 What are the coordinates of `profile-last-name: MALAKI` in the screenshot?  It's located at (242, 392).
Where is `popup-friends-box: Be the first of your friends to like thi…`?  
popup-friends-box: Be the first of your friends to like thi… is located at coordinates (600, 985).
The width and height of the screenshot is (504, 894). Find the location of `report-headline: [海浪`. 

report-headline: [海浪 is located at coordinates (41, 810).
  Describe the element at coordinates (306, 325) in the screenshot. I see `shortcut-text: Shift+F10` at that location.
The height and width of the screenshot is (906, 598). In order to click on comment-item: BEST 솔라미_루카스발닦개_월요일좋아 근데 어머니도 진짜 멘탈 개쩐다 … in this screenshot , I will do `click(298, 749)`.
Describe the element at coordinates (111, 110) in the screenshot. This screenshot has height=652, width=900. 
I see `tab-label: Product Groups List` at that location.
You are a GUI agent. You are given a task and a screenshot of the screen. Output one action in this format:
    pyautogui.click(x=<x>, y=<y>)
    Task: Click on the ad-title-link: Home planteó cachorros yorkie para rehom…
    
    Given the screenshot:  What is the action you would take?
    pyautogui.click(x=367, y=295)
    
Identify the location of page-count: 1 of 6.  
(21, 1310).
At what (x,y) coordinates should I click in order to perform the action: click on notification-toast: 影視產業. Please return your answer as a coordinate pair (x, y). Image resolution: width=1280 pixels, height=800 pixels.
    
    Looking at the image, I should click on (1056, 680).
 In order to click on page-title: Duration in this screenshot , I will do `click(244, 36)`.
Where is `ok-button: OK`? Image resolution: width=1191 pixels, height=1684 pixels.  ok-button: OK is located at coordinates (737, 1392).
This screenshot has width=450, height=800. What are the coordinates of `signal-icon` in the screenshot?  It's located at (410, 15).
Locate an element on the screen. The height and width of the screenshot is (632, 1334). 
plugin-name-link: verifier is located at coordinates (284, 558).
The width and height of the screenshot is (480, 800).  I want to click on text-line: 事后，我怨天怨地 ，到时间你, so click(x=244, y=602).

-.-.-

■ What is being asked
Present every line of the rows above as a numbered list, omitting any blank lines.

■ Solution
1.  What are the coordinates of `profile-last-name: MALAKI` in the screenshot?  It's located at (242, 392).
2. Where is `popup-friends-box: Be the first of your friends to like thi…`?  
3. popup-friends-box: Be the first of your friends to like thi… is located at coordinates (600, 985).
4. The width and height of the screenshot is (504, 894). Find the location of `report-headline: [海浪`. 
5. report-headline: [海浪 is located at coordinates (41, 810).
6.   Describe the element at coordinates (306, 325) in the screenshot. I see `shortcut-text: Shift+F10` at that location.
7. The height and width of the screenshot is (906, 598). In order to click on comment-item: BEST 솔라미_루카스발닦개_월요일좋아 근데 어머니도 진짜 멘탈 개쩐다 … in this screenshot , I will do `click(298, 749)`.
8. Describe the element at coordinates (111, 110) in the screenshot. This screenshot has height=652, width=900. 
9. I see `tab-label: Product Groups List` at that location.
10. You are a GUI agent. You are given a task and a screenshot of the screen. Output one action in this format:
11.     pyautogui.click(x=<x>, y=<y>)
12.     Task: Click on the ad-title-link: Home planteó cachorros yorkie para rehom…
13.     Given the screenshot:  What is the action you would take?
14.     pyautogui.click(x=367, y=295)
15. Identify the location of page-count: 1 of 6.  
16. (21, 1310).
17. At what (x,y) coordinates should I click in order to perform the action: click on notification-toast: 影視產業. Please return your answer as a coordinate pair (x, y). Image resolution: width=1280 pixels, height=800 pixels.
18.     Looking at the image, I should click on (1056, 680).
19.  In order to click on page-title: Duration in this screenshot , I will do `click(244, 36)`.
20. Where is `ok-button: OK`? Image resolution: width=1191 pixels, height=1684 pixels.  ok-button: OK is located at coordinates (737, 1392).
21. This screenshot has width=450, height=800. What are the coordinates of `signal-icon` in the screenshot?  It's located at (410, 15).
22. Locate an element on the screen. The height and width of the screenshot is (632, 1334). 
23. plugin-name-link: verifier is located at coordinates (284, 558).
24. The width and height of the screenshot is (480, 800).  I want to click on text-line: 事后，我怨天怨地 ，到时间你, so click(x=244, y=602).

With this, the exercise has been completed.